Let me illustrate this point from a recent case. My client sustained very serious injuries in a collision. He had only recently applied for health insurance and did not even have a card. Fortunately, he had med pay coverage under his own auto policy of $100,000 (an unusually large amount). His bills ended up totaling just over $100,000, so med pay covered virtually all of the bills The other driver's insurance coverage limits were also $100,000. In the course of settling the claim for these limits, I was able to persuade the client's auto carrier to reduce its lien by 2/3. This greatly helped to increase the net amount my client received.
I would definitely recommend speaking with your insurance company or agent about increasing your medical payments coverage. I believe it is available in amounts up to the bodily injury limits of one's coverage (the amount available to pay for injuries to the occupants of another vehicle, when the collision is your fault).
Med pay coverage can also be useful in other scenarios, including if non-family member is a passenger in your vehicle and is injured. It also is available under homeowner's insurance and would be available to pay for medical bills sustained by a guest or other person injured on your property, even if the injury is no fault of yours.

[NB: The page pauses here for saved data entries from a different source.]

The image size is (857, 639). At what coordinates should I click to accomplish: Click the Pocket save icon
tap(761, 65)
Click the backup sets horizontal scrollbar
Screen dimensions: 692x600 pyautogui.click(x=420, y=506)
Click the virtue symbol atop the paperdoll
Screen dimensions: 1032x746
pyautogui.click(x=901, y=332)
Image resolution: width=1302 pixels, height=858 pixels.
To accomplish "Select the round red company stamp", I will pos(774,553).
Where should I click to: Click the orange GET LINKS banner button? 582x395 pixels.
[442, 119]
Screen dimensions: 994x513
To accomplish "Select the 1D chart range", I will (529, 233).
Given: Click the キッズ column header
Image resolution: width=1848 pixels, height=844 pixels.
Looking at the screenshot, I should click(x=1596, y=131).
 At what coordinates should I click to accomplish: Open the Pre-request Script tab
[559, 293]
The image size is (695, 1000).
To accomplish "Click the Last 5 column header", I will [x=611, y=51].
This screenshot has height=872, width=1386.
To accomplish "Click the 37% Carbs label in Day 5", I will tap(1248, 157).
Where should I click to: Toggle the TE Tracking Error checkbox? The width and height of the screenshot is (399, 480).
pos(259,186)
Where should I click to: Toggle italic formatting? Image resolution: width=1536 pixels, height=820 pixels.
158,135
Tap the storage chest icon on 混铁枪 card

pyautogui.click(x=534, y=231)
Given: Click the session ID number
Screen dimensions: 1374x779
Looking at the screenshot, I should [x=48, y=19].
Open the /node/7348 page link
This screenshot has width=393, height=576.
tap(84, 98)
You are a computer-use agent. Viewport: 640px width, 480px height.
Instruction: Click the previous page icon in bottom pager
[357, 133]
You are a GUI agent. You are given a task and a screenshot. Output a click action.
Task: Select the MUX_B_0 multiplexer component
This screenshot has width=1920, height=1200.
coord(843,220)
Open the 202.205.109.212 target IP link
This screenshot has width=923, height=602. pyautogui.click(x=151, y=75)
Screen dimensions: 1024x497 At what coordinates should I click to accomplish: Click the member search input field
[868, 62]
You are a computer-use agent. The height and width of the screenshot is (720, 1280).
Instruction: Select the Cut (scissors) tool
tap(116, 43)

Among the most frequent injuries sustained in motor vehicle collisions are so-called "whiplash" injuries--flexion/extension injuries to the soft tissues around the neck. A frequent area of dispute with the insurance company for a driver who has caused such injuries to my client is the length of time and treatment reasonably required for someone to recover. Insurance companies, their lawyers, and the expert witnesses they hire often contend that most people fully recover from such injuries within a relatively short period of time following a collision--perhaps 2-3 months. In reality, these nature and extent of these injuries and the duration of the symptoms are complex and vary widely. Relevant factors may include the injured person's age, height, seat position at impact, head position at impact, force of the impact (including accounting for the speed and size of the vehicles involved), and preexisting injuries or conditions.
With this in mind, I found quite interesting article entitled "Course and Prognostic Factors for Neck Pain in Whiplash Associated Disorders," in the Journal of Manipulative and Physiological Therapeutics, v. 32, Issue 2, Supplement, pgs S97-107, February 2009. This article was one of many which came out of decade-long research conducted by a task froce on neck pain and its associated disorders. A review of 47 studies led the authors to conclude that approximately 50% of whose with whiplash associated disorders will report neck pain symptoms one year after their injuries.
Based on my own experience in representing injured persons, this finding was not surprising. Whiplash injuries have been caricatured in movies and TV shows and they are consistently ridiculed or downplayed by insurance companies and their representatives. This occurs largely because the injuries to soft tissues cannot typically be seen on film studies --x-rays, MRIs and CT-Scans. Therefore, the diagnosis and treatment is largely based on "subjective" reports of pain from the patient or findings by the physician on physical examination, such as muscle spasm, tenderness or limitations on movement. Nonetheless, there can be no doubt--especially to someone who has experienced such an injury--of just how real and painful and debilitating a whiplash injury can be.